除法优化

个人觉得这篇文章似乎有点避重就轻，讲得比较浅，不过还好啦，最好还是自己看看Hacker's Delight

原文地址：http://blog.dkbza.org/2007/09/reverse-engineering-compiler-produced.html

In our training, Pedram and I deal with some very simple compiler optimizations or artifacts. Although they represent the same semantics that the programmer defined in the original source code, those optimizations are sometimes cumbersome to convert back to a meaningful high-level representation.

The other day I was just studying a piece of code and bumped into a relatively common pattern. The code I was looking at was supposed to represent a division of a function's argument by a constant. But in the disassembled code I was studying I could only see a multiplication. This can be slightly confusing unless one has seen a bit more assembly than what is healthy and remembers some of the compiler-produced fun that goes on...

A couple of things to remember:

• Compilers love to work with multiples of 2. The processor can can just shift registers left and right (shifting is incredibly fast, that is moving the contents of a register left or right padding with o or 1 as appropriate). Shifting to the left for multiplication by 2 and towards the right for division by 2 (this is akin to having a number in base 10 and multiplying by 10 by adding zeros to the right and dividing by by removing the rightmost digit).
• Compilers hate to use the division instruction. The division takes a lot of steps, or cycles, for the CPU to complete. Hence they will avoid to use it at all cost.

The code looked like this:
( irrelevant interleaved code left out )

mov ecx, [esp+4+arg_4] mov eax, 66666667h imul ecx sar edx, 3

• In the snippet we can see function argument being multiplied by 0x66666667, and the result being stored as a 64 bit value in EDX:EAX (topmost 32 bits in EDX, the lower 32 in EAX)
• Then the top 32 bits are shifted ("arithmetically") to the right. That is, divided by 2 thrice, same as 2^3 = 8. Effectively dividing the value by 8.
• But the division is applied only to the top 32 bits, ignoring the lower 32. That could be understood to also mean that, by taking the topmost 32 bits and ignoring the bottom ones, the result of the multiplication is implicitly being divided by 2^32. (That's only guessed by the subsequent usage of the value just obtained, there's never again a reference to the lower 32bits, so I assume that they are discarded)

What do we have so far?

[ (Value * 0x66666667) / 2^32 ] / 2^3 ]

But, what's that 0x66666667? why to multiply by something so large and then divide?
The reason is that such computation allows the processor to keep most of the precision of the division it is trying to perform, still obtaining an integer in the end but without having to resort to using floating point arithmetic (which is far slower)

Let's do an example in base 10. Imagine that you only can multiply and divide by 10 (shifting numbers left and right) and we want to divide a number by 30. By shifting we can only divide by 10, 100, 1000, etc

But we have that: Value/30 = value * 1/3 * 1/10

Given that, represented as an integer, 1/3 would produce 0 we can "scale" it by multiplying by a large constant that later, once we are done, we divide by to get the value we're after. Given that the easiest for us is to multiply/divide by 10, we can "scale" 1/3 and make it 100000/3 which approximately equals 33333, which is a nice integer value. We would want to make this value as large as it fits in our registers in order to be as precise as possible. The bigger it is the more precision it will retain for subsequent operations.

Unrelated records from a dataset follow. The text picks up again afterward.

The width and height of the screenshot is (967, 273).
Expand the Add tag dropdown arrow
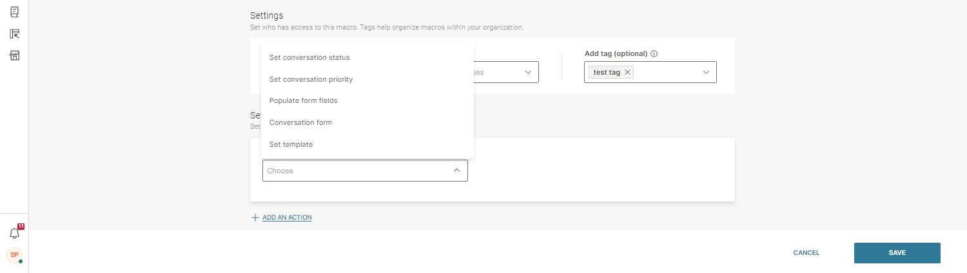pos(706,73)
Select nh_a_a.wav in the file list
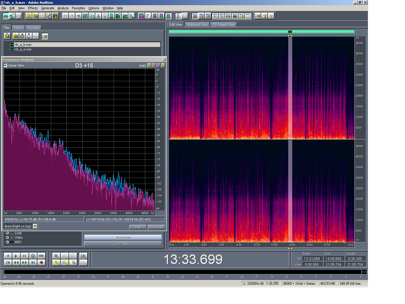 [x=23, y=50]
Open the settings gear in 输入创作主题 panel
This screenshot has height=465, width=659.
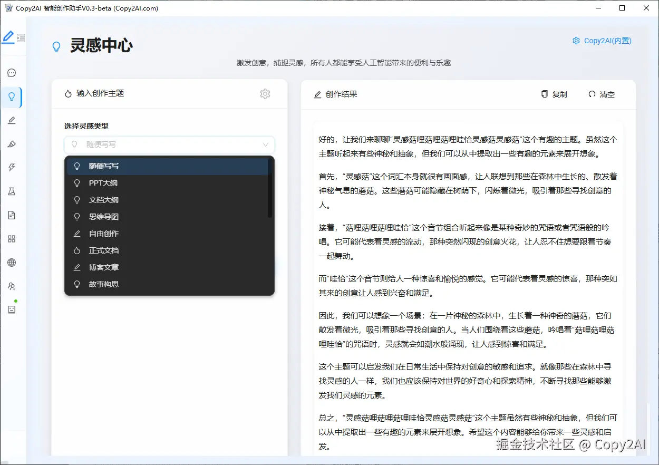265,94
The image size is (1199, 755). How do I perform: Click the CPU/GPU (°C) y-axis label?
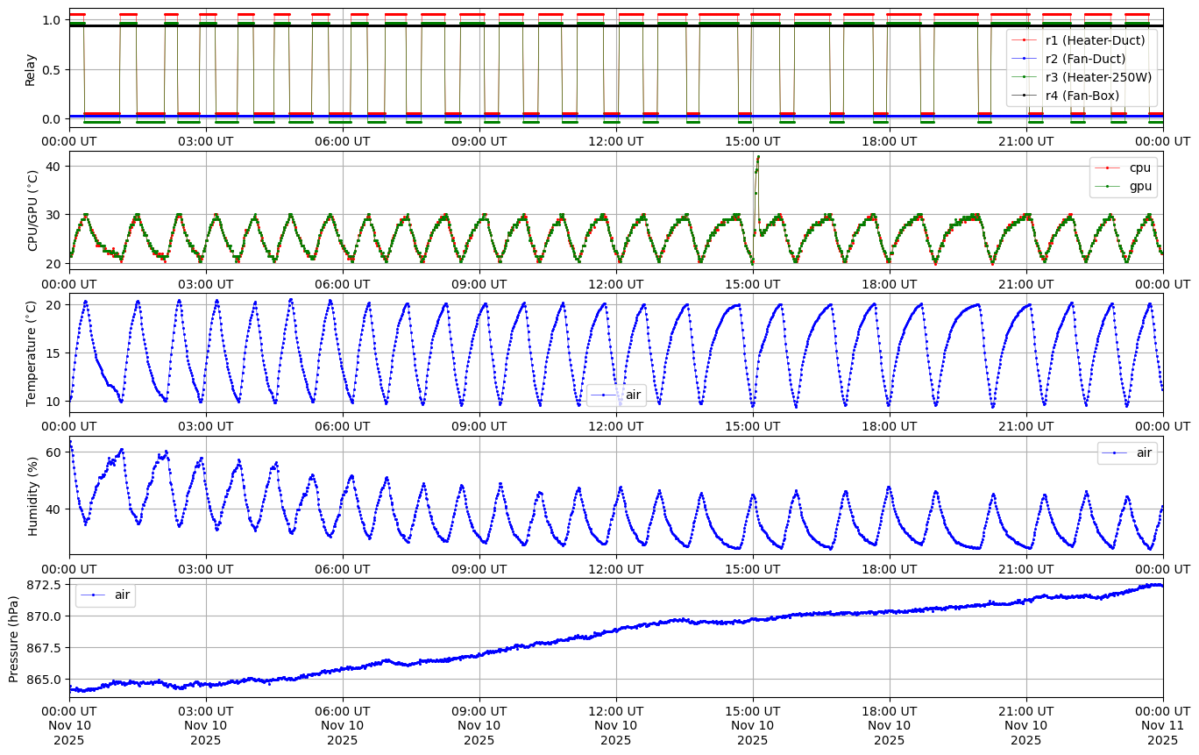coord(33,210)
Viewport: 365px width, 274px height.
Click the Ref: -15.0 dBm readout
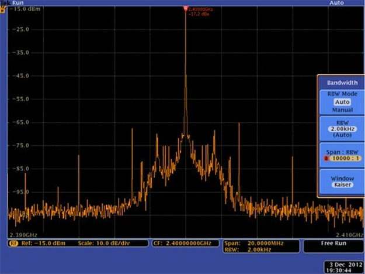click(43, 244)

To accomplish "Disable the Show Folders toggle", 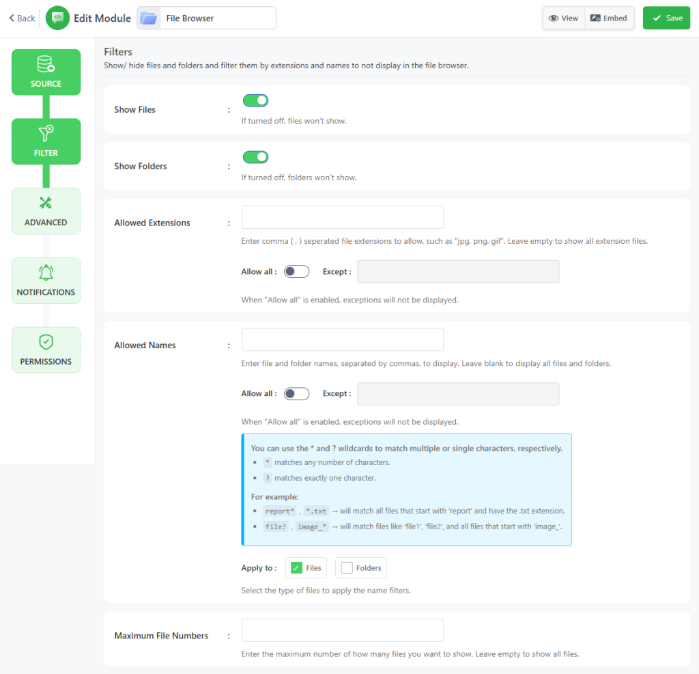I will click(255, 157).
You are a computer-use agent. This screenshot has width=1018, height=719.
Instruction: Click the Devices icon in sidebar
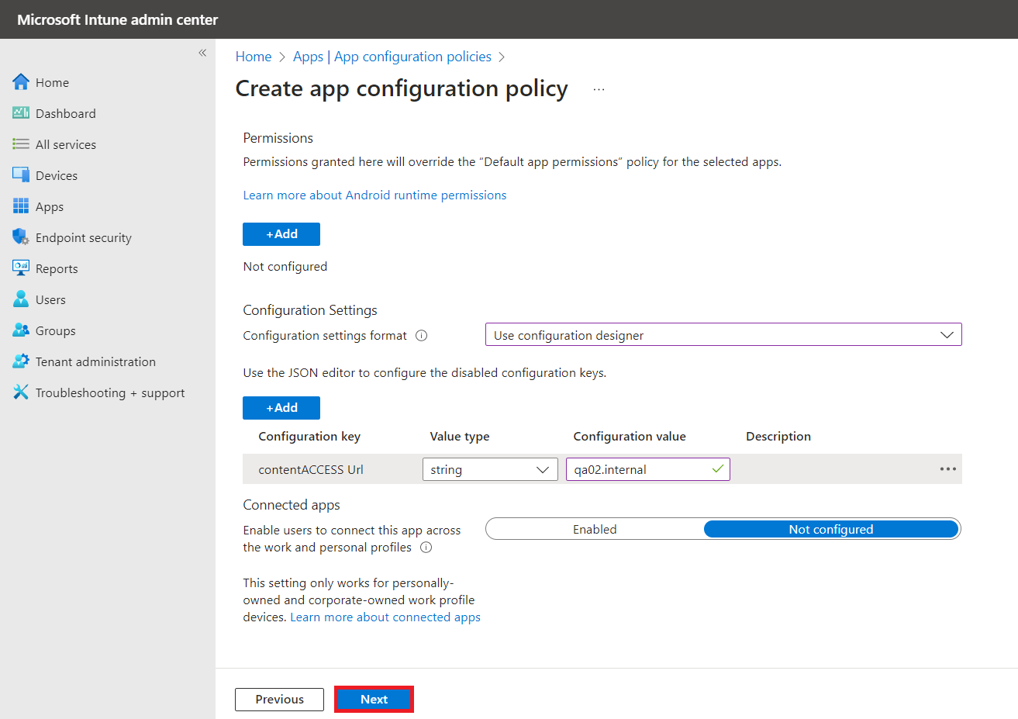coord(21,175)
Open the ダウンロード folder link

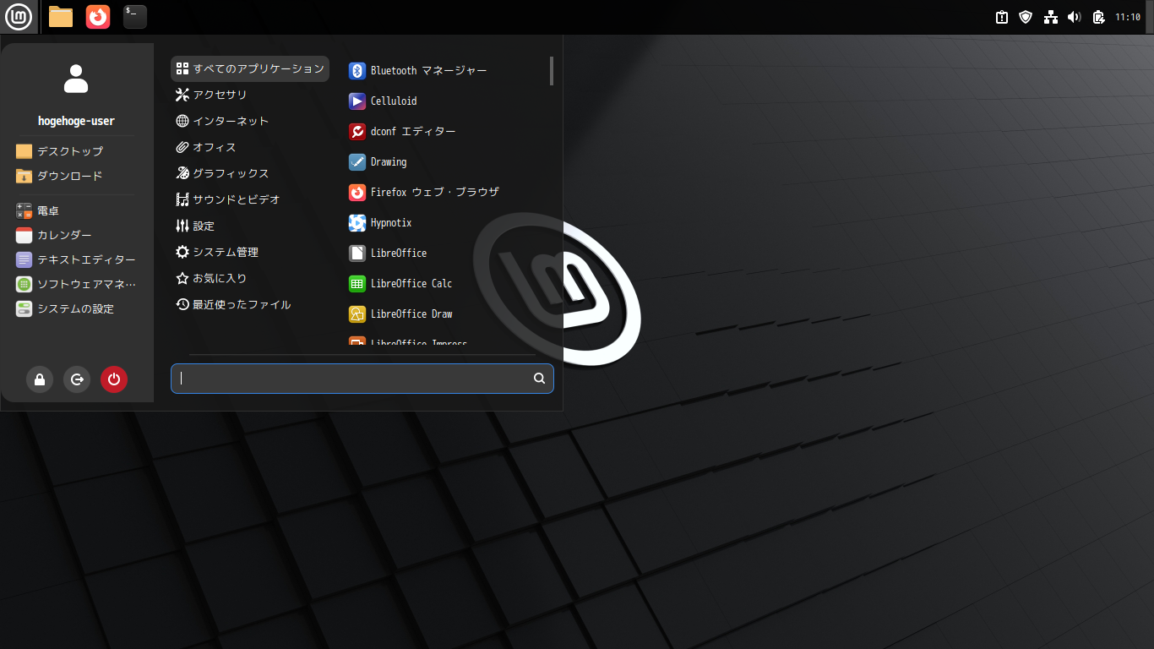pyautogui.click(x=69, y=176)
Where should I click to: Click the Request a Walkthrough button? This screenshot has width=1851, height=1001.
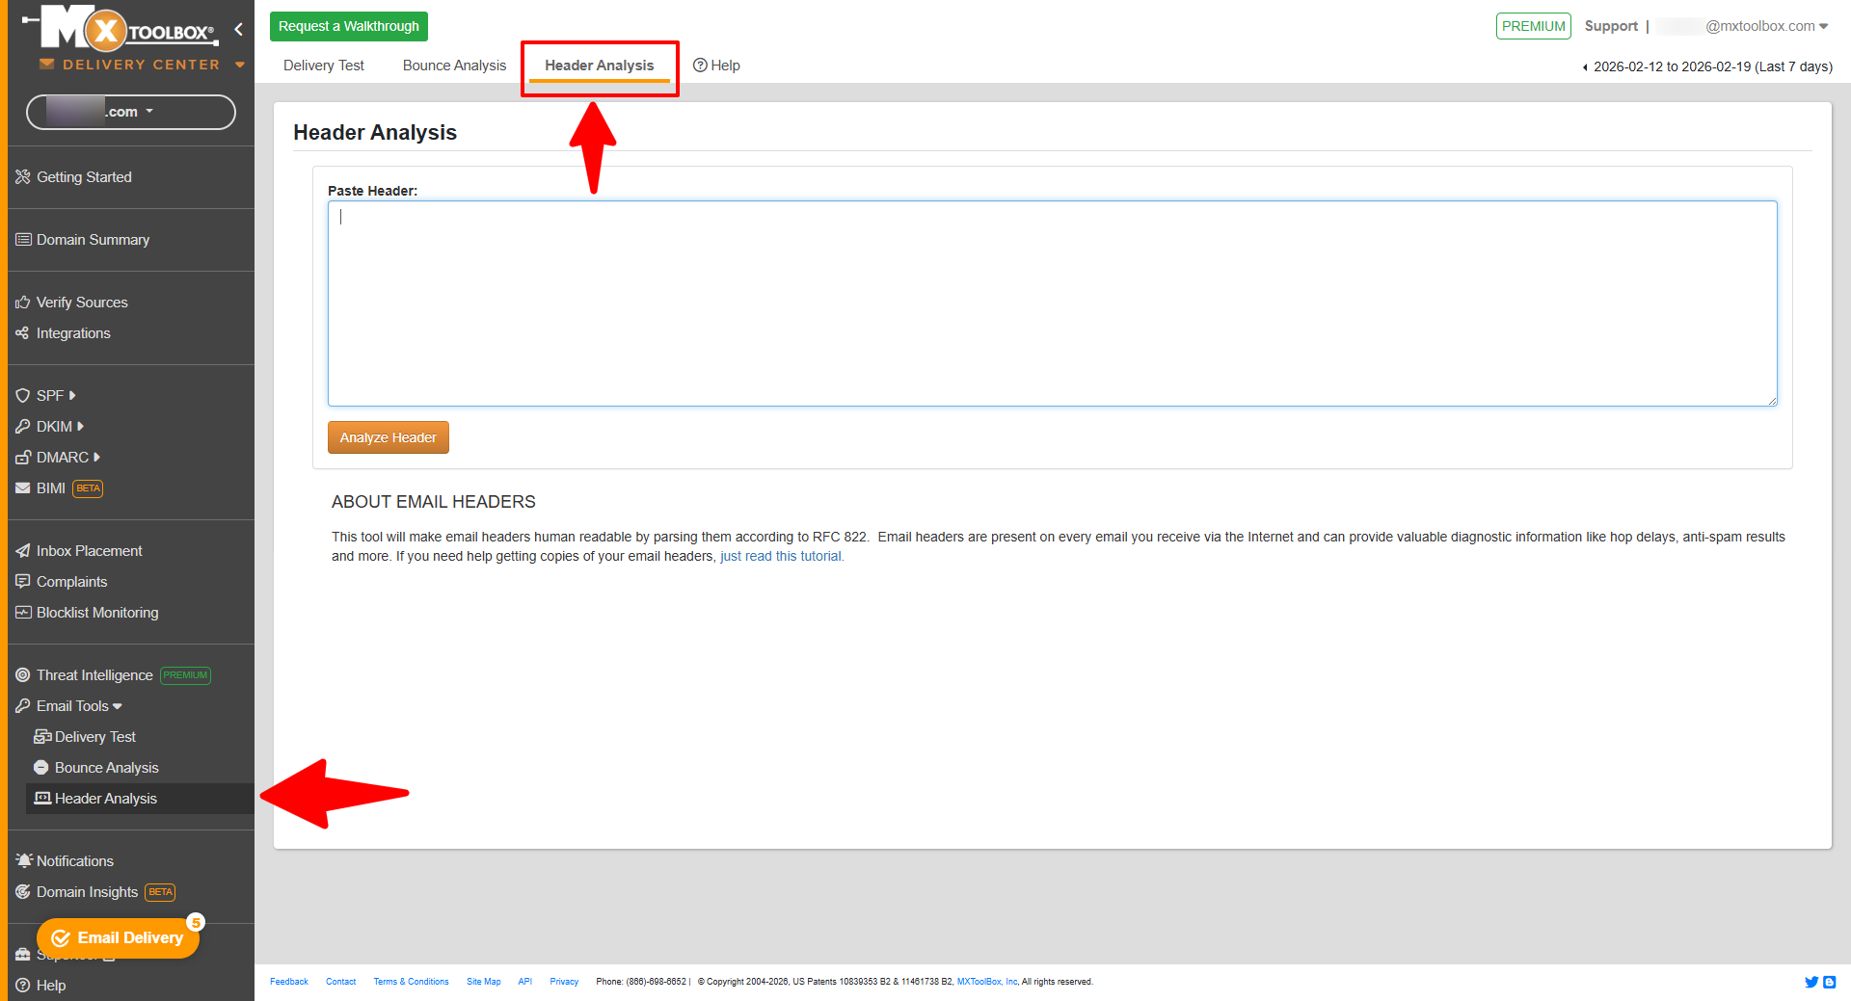(349, 26)
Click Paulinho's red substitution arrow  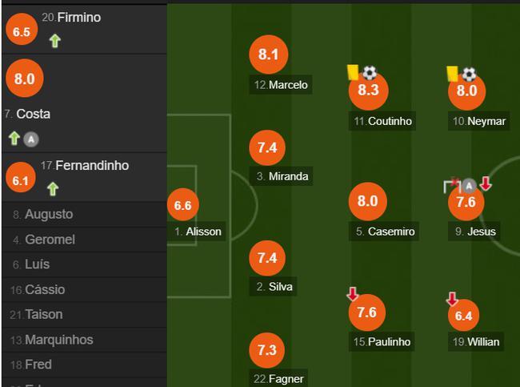pos(352,294)
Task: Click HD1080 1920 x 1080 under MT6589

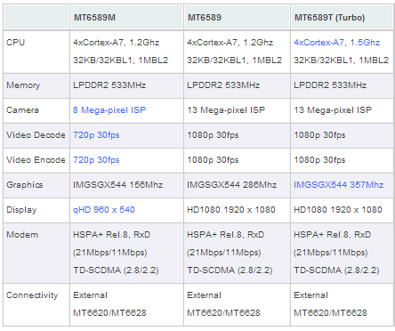Action: click(231, 210)
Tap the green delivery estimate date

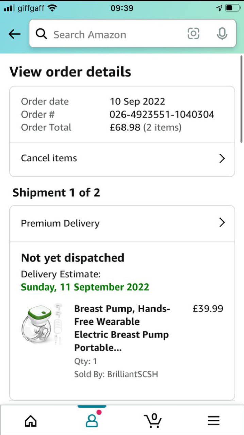click(x=85, y=287)
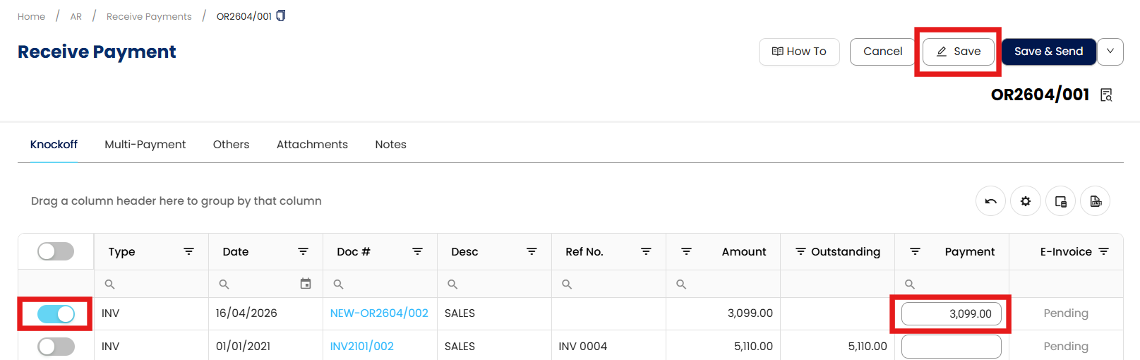Screen dimensions: 1140x360
Task: Open the column chooser icon
Action: click(x=1060, y=201)
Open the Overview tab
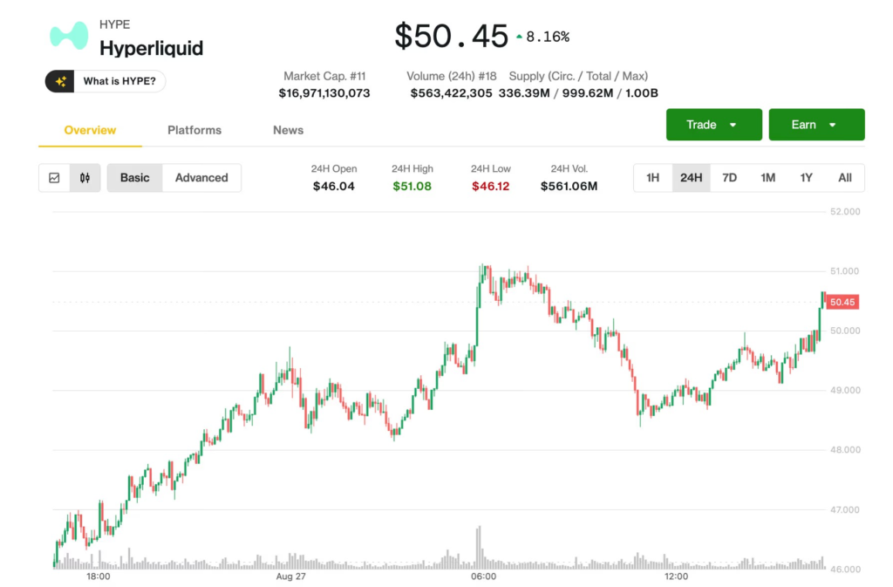 [x=90, y=130]
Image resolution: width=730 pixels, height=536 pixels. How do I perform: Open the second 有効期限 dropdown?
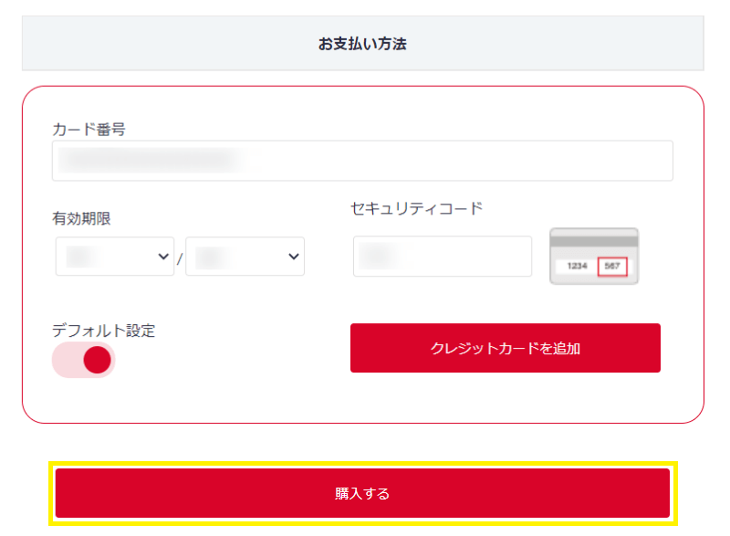click(x=245, y=256)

Value/30 = ( Value*33333 ) / 1000000

Hence, we now have a clue now of where that 0x66666667 value might be coming from. Given that the processor works in base 2. We can assume that it's going to prefer multiples of 2. Also, given that it will try to obtain the largest value that fits in a 32bit register, that gives us an idea of the range of the power-of-two in use. We can get there with a bit of trial and error (We want to obtain an integer as a result of dividing a power of two by 0x66666667).

2.0^33/0x66666667 = 4.9999999982537702 ~= 5

Therefore:

0x66666667 ~= 2^33/5

So, in the end we get to

( [ (Value * 2^33)/5] /2^32 ) / 2^3

And with some algebra it simplifies to:

Value / (5*2^2) = Value/20

Effectively dividing the value by 20, without actually using the division instruction. That's to the extent that compilers will go to avoid using the division instruction...

Reverse engineering is fun isn't it?

Update:  Given that this is a relatively old and well known optimization strategy it's only natural that it had been discussed before. It was just brought to my attention that Ilfak had  blogged about a similar optimization  and  this chapter (PDF)  from  Hacker's Delight  provides more details.